In the spring of 1909 a circular letter was sent to some of the best known hospitals throughout the try asking if the use of alcoholic liquors had decreased in those institutions during the past ten years. From the replies received the following statements are taken:—
Cook County Hospital, Chicago, sent figures for two years only, 1907, and 1908. With 28,932 patients treated in 1907, the bill for wines and liquors amounted to only $719.40. In 1908 with 31,202 patients the bill for liquors amounted to $970.65. This makes a per capita expenditure for liquors for 1907 of .024 cents, and for 1908 a per capita expenditure of .031 cents. The per capita expenditure for liquors during the same years in Bellevue and Allied Hospitals of New York city, with from 30,000 to 40,000 patients treated was .0246 and .029. Two or three cents as the yearly per capita expenditure for alcoholic liquors in the two largest hospitals in America is striking evidence that the physicians practicing there have not large faith in whisky, or other alcoholic liquors as remedial agents.

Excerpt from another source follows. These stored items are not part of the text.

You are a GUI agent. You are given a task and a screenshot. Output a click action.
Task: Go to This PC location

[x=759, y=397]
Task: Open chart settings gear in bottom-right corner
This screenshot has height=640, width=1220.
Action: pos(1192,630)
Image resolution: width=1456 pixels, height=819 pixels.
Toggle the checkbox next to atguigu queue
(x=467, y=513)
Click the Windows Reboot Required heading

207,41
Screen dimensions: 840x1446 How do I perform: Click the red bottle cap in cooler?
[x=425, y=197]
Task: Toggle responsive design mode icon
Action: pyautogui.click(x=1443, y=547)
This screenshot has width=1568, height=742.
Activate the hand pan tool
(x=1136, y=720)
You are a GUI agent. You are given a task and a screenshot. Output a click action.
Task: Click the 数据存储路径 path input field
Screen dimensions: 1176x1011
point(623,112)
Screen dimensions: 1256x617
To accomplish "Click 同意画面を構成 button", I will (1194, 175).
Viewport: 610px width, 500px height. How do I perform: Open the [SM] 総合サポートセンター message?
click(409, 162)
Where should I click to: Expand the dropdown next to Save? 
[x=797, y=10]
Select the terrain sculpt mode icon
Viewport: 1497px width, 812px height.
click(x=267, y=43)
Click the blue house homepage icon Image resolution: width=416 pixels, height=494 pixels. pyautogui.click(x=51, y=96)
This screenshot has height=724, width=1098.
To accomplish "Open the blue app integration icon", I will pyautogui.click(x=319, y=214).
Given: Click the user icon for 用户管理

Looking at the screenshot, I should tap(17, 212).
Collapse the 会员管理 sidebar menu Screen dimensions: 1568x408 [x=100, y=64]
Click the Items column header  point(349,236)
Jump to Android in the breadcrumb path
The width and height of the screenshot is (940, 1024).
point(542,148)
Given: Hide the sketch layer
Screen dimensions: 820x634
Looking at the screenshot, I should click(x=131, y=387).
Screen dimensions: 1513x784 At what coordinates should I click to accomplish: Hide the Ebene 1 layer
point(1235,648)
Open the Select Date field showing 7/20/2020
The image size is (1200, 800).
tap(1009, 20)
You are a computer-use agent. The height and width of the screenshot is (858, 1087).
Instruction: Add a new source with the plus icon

Long Island, N. Y., State Hospital:—"We are not using more than half the amount of alcohol we used ten years ago."
Manhattan State Hospital, Ward's Island, New York City: "Our patient population has averaged nearly 4,500 the last four years, and we have had about 750 employees, many of whom are prescribed for by institution physicians. The per capita cost of distilled liquors for the last fiscal year was .0273 at this hospital."
Milwaukee City Hospital:—"No alcoholic liquors are used to any extent in this hospital, or prescribed by the staff. I know of no move against such use of liquors, but venture the assertion that the physicians believe they have more reliable agents at their command for most cases."
Pennsylvania Hospital, Philadelphia:—"We are now using about one-third the amount of liquor that was used in the Pennsylvania Hospital ten years ago."
The Presbyterian Hospital of Philadelphia sent figures for the years from 1900 to 1908. Those for 1900 show the cost of liquors to be $774.20 and for 1908 only $331.48. The number of patients was not given.
Grady Hospital, Atlanta, Georgia:—"That less liquor is now used than formerly is a fact well known to all connected with the institution."
Garfield Memorial, Washington, D. C, sent figures for ten years. For 1899 the cost of liquors was $490.08, with a steady decrease to 1908 when the cost was $274.58. Number of patients in 1899 was 1,171; in 1908, 1,898 patients. The per capita for 1908 was .144 cents.